- **Exercise data**:
▼▼▼

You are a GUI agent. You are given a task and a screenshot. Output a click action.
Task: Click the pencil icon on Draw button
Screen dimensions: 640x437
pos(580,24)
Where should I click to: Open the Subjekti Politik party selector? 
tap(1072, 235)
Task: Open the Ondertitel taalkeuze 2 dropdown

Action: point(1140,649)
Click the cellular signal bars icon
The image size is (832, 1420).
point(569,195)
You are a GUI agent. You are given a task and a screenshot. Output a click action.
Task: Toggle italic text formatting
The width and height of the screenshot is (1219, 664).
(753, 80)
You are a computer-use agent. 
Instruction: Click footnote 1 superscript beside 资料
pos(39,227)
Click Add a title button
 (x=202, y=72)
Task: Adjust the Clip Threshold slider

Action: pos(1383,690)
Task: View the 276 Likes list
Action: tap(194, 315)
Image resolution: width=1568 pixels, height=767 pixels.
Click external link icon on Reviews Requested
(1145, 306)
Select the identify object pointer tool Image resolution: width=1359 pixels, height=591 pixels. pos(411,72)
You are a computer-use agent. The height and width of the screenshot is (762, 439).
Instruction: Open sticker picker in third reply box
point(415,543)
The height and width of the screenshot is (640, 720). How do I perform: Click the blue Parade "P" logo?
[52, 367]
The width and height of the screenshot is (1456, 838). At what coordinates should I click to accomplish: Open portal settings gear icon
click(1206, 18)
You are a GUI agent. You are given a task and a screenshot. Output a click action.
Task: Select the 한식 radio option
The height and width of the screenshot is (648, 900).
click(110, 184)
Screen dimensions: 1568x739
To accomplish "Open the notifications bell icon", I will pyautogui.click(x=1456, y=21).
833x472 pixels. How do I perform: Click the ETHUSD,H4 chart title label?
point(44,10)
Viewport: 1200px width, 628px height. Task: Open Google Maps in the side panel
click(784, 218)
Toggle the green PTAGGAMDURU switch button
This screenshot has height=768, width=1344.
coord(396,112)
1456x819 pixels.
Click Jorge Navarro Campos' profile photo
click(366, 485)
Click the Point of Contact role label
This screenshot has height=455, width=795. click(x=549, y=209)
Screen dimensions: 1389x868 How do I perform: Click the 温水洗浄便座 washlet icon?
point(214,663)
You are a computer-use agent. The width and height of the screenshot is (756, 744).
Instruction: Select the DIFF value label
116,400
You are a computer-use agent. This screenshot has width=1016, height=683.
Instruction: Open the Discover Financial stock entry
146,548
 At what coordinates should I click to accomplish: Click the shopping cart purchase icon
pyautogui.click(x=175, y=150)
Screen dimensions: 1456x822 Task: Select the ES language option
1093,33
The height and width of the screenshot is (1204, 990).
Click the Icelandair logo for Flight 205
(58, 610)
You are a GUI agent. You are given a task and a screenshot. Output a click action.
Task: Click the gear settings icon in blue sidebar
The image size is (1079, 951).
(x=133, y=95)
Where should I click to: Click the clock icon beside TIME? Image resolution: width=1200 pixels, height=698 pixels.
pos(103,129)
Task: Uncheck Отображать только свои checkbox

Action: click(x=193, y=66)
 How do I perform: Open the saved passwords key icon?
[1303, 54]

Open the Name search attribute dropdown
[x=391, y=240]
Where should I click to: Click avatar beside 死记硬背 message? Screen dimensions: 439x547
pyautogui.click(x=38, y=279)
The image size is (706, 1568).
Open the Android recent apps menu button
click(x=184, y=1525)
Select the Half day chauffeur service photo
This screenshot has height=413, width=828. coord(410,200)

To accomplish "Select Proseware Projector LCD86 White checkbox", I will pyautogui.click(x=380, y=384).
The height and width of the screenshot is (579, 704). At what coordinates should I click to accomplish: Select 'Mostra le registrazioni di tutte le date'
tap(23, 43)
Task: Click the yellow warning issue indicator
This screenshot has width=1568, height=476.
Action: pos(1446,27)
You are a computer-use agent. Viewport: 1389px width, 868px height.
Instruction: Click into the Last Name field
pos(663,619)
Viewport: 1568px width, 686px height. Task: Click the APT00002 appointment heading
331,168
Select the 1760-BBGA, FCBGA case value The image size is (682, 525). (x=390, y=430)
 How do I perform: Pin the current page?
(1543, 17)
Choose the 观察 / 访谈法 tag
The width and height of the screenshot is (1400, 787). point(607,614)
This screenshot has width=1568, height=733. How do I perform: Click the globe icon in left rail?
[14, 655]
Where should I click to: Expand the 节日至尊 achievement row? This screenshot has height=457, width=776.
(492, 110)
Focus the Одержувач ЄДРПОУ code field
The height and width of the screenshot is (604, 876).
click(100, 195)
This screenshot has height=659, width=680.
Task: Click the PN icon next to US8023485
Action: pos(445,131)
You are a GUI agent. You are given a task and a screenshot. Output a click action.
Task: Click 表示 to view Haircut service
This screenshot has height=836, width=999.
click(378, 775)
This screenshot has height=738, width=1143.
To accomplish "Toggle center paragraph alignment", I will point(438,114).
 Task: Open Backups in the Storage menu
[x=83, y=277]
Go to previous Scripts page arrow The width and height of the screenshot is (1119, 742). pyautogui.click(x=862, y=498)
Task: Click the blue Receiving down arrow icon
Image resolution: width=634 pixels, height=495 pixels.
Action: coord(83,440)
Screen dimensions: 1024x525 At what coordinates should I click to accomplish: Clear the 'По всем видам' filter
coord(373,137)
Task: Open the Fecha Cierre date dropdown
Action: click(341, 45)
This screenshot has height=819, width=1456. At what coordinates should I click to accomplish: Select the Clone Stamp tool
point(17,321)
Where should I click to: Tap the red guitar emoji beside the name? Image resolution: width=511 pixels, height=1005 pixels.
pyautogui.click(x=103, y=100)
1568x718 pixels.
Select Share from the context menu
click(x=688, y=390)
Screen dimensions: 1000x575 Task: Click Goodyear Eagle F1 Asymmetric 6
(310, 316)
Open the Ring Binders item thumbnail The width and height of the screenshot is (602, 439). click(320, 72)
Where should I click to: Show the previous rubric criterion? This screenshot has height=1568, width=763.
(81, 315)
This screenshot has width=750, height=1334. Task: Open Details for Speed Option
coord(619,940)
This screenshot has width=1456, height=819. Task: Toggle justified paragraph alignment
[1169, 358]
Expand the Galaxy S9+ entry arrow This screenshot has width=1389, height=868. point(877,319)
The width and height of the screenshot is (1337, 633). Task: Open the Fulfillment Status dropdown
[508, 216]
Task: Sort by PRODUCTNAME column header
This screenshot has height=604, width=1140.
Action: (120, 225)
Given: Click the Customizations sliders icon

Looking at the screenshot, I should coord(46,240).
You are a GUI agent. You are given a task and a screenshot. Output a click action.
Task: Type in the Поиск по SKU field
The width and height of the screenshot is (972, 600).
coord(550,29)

▲▲▲

- **What you need to do**: Can you rewrite everything from the line containing "How do I perform: Open" down to the line containing "pyautogui.click(x=38, y=279)", substituting "menu" for "dropdown" and changing nothing else?

- **Written response**:
 How do I perform: Open the saved passwords key icon?
[1303, 54]

Open the Name search attribute menu
[x=391, y=240]
Where should I click to: Click avatar beside 死记硬背 message? Screen dimensions: 439x547
pyautogui.click(x=38, y=279)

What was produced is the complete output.